### Exercise
Down to the last line, repeat the entries exactly and drop any image.

Excerpts from a dataset
◇ ◇ ◇ ◇ ◇

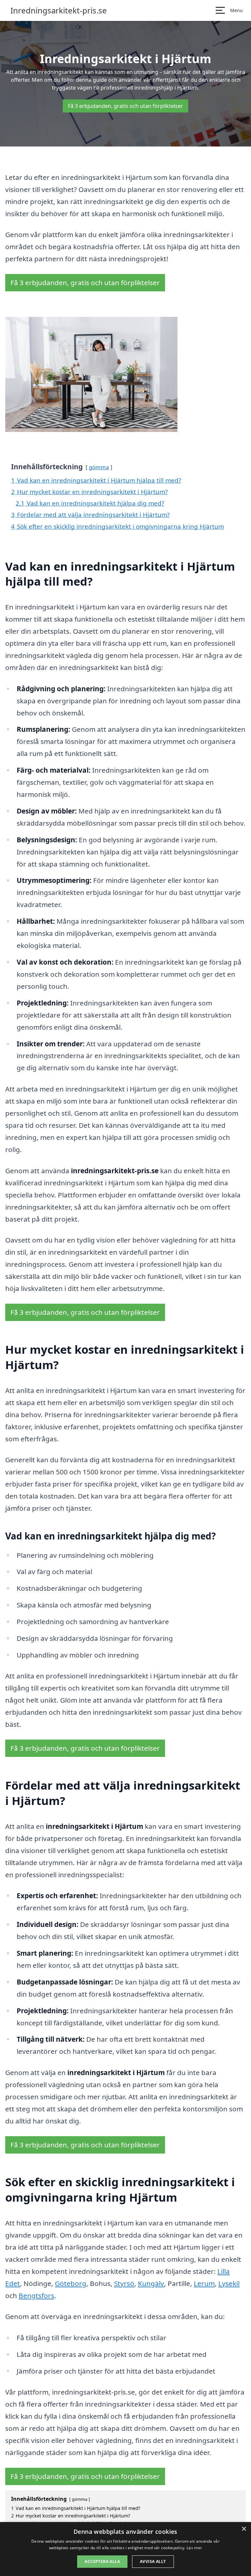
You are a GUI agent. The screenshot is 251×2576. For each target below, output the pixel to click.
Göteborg (70, 2283)
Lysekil (229, 2283)
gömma (99, 467)
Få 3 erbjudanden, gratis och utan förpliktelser (125, 106)
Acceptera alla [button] (102, 2561)
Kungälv (151, 2283)
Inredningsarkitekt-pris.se (58, 10)
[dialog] (125, 2549)
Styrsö (124, 2283)
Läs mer (194, 2547)
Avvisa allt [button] (153, 2561)
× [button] (243, 2529)
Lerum (204, 2283)
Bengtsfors (36, 2295)
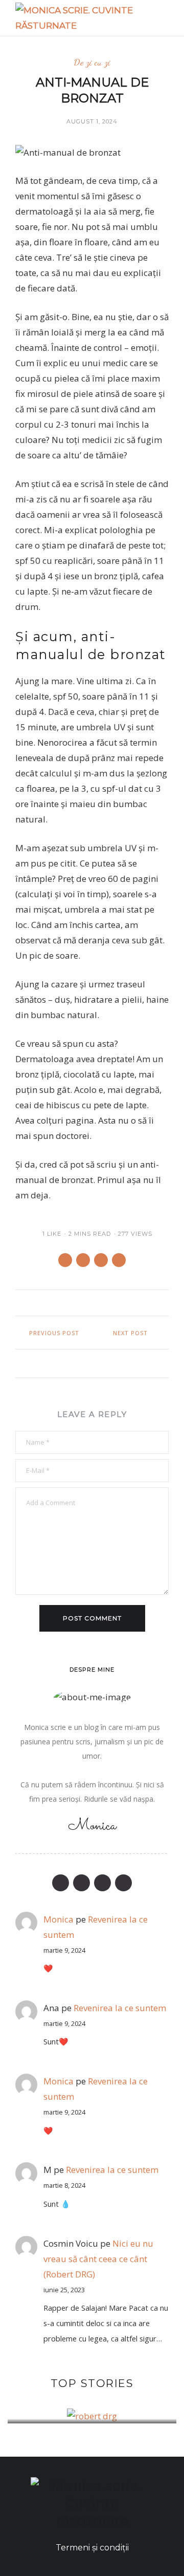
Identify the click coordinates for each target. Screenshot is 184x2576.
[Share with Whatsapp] (83, 1260)
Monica (58, 2081)
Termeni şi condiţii (92, 2547)
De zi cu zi (92, 62)
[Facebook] (60, 1882)
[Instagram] (123, 1882)
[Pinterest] (102, 1882)
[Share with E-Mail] (119, 1260)
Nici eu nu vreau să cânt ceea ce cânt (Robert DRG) (98, 2258)
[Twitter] (81, 1882)
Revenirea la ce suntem (120, 2008)
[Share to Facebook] (65, 1260)
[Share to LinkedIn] (101, 1260)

◇ ◇ ◇ ◇ ◇

### Answer box
You are a GUI agent. The screenshot is 251×2576. For each target below, output the pixel to click.
Göteborg (70, 2283)
Lysekil (229, 2283)
gömma (99, 467)
Få 3 erbjudanden, gratis och utan förpliktelser (125, 106)
Acceptera alla [button] (102, 2561)
Kungälv (151, 2283)
Inredningsarkitekt-pris.se (58, 10)
[dialog] (125, 2549)
Styrsö (124, 2283)
Läs mer (194, 2547)
Avvisa allt [button] (153, 2561)
× [button] (243, 2529)
Lerum (204, 2283)
Bengtsfors (36, 2295)
Identify the click coordinates for each target. Screenshot is 184x2576.
[Share with Whatsapp] (83, 1260)
Monica (58, 2081)
Termeni şi condiţii (92, 2547)
De zi cu zi (92, 62)
[Facebook] (60, 1882)
[Instagram] (123, 1882)
[Pinterest] (102, 1882)
[Share with E-Mail] (119, 1260)
Nici eu nu vreau să cânt ceea ce cânt (Robert DRG) (98, 2258)
[Twitter] (81, 1882)
Revenirea la ce suntem (120, 2008)
[Share to Facebook] (65, 1260)
[Share to LinkedIn] (101, 1260)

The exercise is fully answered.